Sunday, July 31, 2011

The Rev. Dr. John R.W. Stott - R.I.P.

This past week saw the death of a giant among evangelical Christians. Who is John Stott? If you don't know, the best short explanation is perhaps the Op-Ed column from The New York Times written by David Brooks in 2004. Others may want to check out the obituary or the excellent tribute from Christianity Today or the "Opinion Roundup: Leaders and Friends Remember John Stott" from that same magazine.

John Stott was one of the greatest influences in my life as a Christian. I first encountered his thinking in the small book, The Baptism and Fullness of the Holy Spirit when, as a teenager, I confronted questions about this issue. This encounter led me to read Basic Christianity and, over the years, practically everything Stott wrote, eventually using his book, The Cross of Christ as one of the texts in teaching systematic theology at the seminary level and in numerous classes for laity. This book is, in my opinion, the best, most powerful, and most accessible treatment of the subject of the Atonement of Christ ever written.

While still a college and seminary student I had several opportunities to hear John Stott speak and to meet him. He influenced not only my understanding of my call to ordained ministry but also my pilgrimage from Baptist to Anglican.

In May of this year, Nashotah House conferred an honorary Doctor of Divinity degree on John Stott, who had received numerous similar honors in his lifetime. It was the hope of the graduating senior class, who recommended that Dr. Stott be nominated for the degree, that he would be our Commencement speaker. But his advancing age and declining health did not permit him to attend, so he received the degree in absentia.

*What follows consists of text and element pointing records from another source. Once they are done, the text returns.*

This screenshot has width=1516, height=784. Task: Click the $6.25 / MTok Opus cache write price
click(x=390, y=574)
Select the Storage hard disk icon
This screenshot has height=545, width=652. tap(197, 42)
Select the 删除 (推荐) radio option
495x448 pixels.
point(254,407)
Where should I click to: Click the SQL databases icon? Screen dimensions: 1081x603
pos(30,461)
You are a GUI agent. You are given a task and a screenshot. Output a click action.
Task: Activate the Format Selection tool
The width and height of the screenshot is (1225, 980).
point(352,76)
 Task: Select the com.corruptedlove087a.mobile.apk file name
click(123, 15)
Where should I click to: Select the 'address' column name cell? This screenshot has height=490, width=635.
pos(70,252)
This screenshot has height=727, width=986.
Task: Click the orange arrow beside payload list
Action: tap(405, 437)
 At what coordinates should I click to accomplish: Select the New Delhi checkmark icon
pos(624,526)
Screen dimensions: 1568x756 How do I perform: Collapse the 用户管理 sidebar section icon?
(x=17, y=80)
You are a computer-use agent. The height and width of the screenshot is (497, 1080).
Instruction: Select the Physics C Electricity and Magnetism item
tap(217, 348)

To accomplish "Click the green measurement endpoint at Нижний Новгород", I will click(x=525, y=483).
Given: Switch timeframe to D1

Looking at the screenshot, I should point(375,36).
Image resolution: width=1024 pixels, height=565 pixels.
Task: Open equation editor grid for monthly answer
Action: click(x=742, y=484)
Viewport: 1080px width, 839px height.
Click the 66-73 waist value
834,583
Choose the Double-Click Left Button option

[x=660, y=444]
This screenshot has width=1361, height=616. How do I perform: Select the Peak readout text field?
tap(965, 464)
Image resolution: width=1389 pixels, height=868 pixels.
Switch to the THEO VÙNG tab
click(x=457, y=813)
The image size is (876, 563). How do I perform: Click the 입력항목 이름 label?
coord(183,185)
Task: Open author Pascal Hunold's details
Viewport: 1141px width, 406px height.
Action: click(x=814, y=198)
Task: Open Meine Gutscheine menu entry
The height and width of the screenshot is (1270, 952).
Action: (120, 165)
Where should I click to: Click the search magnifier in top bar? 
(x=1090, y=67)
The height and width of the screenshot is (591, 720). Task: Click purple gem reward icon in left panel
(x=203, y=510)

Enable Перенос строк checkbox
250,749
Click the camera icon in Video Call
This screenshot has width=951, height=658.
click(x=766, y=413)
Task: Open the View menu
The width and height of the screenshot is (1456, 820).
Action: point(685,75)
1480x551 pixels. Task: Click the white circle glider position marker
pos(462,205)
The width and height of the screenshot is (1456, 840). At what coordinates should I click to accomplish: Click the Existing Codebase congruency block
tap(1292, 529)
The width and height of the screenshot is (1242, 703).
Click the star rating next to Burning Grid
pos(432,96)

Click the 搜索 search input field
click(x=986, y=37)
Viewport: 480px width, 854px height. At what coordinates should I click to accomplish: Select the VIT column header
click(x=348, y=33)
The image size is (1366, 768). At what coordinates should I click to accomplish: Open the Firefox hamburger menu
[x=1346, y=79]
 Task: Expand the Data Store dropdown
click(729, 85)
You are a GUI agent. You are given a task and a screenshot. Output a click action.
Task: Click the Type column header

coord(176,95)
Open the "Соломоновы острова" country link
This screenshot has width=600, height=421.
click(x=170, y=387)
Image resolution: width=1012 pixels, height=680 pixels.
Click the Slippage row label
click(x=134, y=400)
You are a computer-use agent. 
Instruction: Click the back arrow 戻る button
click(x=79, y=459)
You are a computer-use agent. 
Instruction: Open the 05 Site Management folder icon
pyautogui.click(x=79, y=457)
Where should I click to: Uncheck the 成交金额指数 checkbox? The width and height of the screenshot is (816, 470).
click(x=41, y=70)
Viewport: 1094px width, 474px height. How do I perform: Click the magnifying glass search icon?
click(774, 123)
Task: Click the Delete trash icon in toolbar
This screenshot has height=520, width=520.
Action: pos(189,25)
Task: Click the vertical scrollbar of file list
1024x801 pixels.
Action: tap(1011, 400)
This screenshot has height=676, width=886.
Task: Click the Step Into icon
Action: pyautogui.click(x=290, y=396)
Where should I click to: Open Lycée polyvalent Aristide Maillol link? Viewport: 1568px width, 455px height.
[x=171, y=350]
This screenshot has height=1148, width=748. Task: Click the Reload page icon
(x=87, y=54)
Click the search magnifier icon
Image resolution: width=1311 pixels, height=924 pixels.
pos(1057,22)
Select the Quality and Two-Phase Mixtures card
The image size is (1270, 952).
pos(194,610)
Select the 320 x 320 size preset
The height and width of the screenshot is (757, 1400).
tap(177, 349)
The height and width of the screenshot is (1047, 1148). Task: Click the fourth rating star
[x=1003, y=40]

I consider it among the high points of my deanship and presidency at Nashotah House that we were able to confer honorary doctorates on John Stott as well as another British evangelical leading light, Dr. J.I. Packer, who was our Commencement speaker in May 2009. If anyone had told me, when I was a college and seminary student, benefiting from their powerful teaching more than 30 years ago, that I would someday be signing my name on a diploma for either of them, I would not have believed it.

In the Anglican tradition we pray in each Eucharistic service the "Prayer for the Whole State of Christ's Church and the World." The traditional form from the Book of Common Prayer contains these words for the departed:
And we also bless thy holy Name for all thy servants departed this life in thy faith and fear, especially [names of those to be remembered], beseeching thee to grant them continual growth in thy love and service; and to grant us grace so to follow the good examples of all thy saints, that with them we may be partakers of thy heavenly kingdom.

We don't merely ask that the departed might rest in peace, we pray that they might experience "continual growth in thy love and service..." One could well ponder what that might look like for a faithful servant like John Stott. While, by God's grace (and Stott would be the first to acknowledge that it is only by God's grace), he has entered into the rest prepared for all God's saints, it gives one hope and a cause for rejoicing to think that he is still growing in the love and service of his dear Savior and Lord.